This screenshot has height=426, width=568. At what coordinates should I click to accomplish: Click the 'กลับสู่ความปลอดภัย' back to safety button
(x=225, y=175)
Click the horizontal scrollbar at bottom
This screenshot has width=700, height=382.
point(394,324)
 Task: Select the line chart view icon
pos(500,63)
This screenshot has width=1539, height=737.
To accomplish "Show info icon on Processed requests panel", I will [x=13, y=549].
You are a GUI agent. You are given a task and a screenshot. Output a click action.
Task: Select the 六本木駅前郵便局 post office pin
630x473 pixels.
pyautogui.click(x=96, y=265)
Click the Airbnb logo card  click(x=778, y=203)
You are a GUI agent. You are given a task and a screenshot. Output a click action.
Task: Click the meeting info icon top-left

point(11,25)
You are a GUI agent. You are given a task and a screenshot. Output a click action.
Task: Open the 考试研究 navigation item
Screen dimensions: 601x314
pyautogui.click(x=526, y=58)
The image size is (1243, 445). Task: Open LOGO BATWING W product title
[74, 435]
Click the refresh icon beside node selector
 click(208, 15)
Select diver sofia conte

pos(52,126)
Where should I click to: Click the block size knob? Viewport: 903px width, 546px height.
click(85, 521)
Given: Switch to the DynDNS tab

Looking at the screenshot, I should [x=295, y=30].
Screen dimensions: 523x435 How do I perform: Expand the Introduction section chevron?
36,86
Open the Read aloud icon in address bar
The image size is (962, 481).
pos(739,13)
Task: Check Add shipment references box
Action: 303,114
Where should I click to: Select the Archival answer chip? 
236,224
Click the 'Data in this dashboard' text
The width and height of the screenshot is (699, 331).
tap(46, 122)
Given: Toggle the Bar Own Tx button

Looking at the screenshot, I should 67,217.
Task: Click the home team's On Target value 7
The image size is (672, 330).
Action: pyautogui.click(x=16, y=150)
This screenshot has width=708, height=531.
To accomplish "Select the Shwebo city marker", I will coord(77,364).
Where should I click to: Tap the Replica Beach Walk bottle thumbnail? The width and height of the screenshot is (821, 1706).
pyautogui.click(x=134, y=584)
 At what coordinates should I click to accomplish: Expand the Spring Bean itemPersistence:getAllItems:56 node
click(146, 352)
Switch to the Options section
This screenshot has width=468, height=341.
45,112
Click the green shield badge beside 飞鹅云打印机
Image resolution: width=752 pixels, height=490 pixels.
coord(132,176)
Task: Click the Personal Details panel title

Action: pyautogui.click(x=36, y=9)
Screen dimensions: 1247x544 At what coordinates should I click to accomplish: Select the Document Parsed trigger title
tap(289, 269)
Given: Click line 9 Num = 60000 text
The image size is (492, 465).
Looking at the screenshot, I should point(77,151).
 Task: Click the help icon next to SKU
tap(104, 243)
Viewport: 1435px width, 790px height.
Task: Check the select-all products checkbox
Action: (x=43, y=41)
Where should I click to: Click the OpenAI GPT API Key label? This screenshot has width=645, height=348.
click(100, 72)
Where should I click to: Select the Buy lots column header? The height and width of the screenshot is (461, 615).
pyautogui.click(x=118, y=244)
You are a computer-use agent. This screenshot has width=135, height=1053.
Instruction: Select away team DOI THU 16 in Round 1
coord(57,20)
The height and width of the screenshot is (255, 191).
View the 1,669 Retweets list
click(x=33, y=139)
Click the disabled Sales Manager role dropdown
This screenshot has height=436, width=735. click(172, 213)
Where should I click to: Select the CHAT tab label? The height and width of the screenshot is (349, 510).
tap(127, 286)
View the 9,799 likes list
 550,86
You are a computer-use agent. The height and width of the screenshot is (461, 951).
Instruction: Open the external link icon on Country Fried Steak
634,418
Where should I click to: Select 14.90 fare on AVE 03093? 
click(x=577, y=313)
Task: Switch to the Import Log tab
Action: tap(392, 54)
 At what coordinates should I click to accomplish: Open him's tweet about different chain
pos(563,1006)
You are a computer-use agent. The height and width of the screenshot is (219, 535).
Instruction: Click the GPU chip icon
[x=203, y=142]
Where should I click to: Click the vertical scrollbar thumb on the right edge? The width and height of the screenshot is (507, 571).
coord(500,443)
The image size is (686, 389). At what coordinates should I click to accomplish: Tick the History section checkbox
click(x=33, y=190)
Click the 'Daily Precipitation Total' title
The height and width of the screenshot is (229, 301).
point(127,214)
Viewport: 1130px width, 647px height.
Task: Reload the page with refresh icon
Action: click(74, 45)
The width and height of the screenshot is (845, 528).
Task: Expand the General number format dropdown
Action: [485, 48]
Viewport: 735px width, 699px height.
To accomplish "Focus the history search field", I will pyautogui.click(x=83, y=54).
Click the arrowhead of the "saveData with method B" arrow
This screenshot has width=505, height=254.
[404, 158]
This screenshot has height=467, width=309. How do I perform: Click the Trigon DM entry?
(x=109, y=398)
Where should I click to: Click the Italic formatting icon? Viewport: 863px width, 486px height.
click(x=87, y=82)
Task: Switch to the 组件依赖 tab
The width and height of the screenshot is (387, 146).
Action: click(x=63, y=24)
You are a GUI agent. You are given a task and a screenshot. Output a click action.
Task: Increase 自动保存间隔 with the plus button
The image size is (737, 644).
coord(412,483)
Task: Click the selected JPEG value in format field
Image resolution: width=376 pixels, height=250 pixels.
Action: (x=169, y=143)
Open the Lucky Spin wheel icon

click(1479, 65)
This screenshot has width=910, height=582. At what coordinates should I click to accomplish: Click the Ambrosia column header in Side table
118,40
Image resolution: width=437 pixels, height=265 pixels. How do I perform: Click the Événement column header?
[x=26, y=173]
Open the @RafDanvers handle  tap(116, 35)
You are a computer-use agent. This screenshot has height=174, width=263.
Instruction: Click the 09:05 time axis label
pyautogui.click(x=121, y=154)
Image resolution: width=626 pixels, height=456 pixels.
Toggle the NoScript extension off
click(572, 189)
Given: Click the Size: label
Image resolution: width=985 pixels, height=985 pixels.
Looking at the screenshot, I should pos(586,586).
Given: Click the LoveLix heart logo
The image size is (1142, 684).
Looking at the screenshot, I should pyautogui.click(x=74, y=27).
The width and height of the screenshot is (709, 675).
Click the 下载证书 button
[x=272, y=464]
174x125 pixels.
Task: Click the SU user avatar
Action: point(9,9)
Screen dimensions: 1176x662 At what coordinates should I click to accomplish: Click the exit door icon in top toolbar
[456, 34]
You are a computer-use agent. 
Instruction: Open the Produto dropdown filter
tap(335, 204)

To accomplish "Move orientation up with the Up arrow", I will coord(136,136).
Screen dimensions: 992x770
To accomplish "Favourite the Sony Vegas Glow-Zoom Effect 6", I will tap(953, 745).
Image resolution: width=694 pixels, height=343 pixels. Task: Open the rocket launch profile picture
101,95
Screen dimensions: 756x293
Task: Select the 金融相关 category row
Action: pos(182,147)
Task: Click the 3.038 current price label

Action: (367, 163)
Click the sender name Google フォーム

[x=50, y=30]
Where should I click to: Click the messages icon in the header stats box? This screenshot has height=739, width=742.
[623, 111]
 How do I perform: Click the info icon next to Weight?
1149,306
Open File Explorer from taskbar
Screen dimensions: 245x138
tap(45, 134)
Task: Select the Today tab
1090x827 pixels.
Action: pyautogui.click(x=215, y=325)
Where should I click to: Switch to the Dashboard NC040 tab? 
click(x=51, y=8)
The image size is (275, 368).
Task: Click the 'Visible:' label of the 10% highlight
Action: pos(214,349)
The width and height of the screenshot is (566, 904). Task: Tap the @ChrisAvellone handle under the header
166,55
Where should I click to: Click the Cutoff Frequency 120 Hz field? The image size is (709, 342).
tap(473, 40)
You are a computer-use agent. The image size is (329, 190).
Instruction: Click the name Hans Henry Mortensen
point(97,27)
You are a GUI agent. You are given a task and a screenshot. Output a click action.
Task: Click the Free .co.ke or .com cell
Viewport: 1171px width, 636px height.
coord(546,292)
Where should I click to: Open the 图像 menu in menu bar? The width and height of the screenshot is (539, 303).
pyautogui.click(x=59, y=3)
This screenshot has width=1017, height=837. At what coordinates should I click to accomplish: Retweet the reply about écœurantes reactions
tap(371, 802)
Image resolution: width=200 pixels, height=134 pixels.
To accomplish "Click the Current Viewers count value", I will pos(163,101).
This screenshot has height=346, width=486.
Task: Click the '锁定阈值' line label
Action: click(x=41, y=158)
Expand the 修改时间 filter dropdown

_WORK ORDER:_ If a line comes after the one that contains "Task: Open the 考试研究 navigation item", leave it out; return every line of the entries up to that point exactly, starting with the first, with that line included.

_WRITTEN RESPONSE:_
This screenshot has height=426, width=568. At what coordinates should I click to accomplish: Click the 'กลับสู่ความปลอดภัย' back to safety button
(x=225, y=175)
Click the horizontal scrollbar at bottom
This screenshot has width=700, height=382.
point(394,324)
 Task: Select the line chart view icon
pos(500,63)
This screenshot has width=1539, height=737.
To accomplish "Show info icon on Processed requests panel", I will [x=13, y=549].
You are a GUI agent. You are given a task and a screenshot. Output a click action.
Task: Select the 六本木駅前郵便局 post office pin
630x473 pixels.
pyautogui.click(x=96, y=265)
Click the Airbnb logo card  click(x=778, y=203)
You are a GUI agent. You are given a task and a screenshot. Output a click action.
Task: Click the meeting info icon top-left

point(11,25)
You are a GUI agent. You are given a task and a screenshot. Output a click action.
Task: Open the 考试研究 navigation item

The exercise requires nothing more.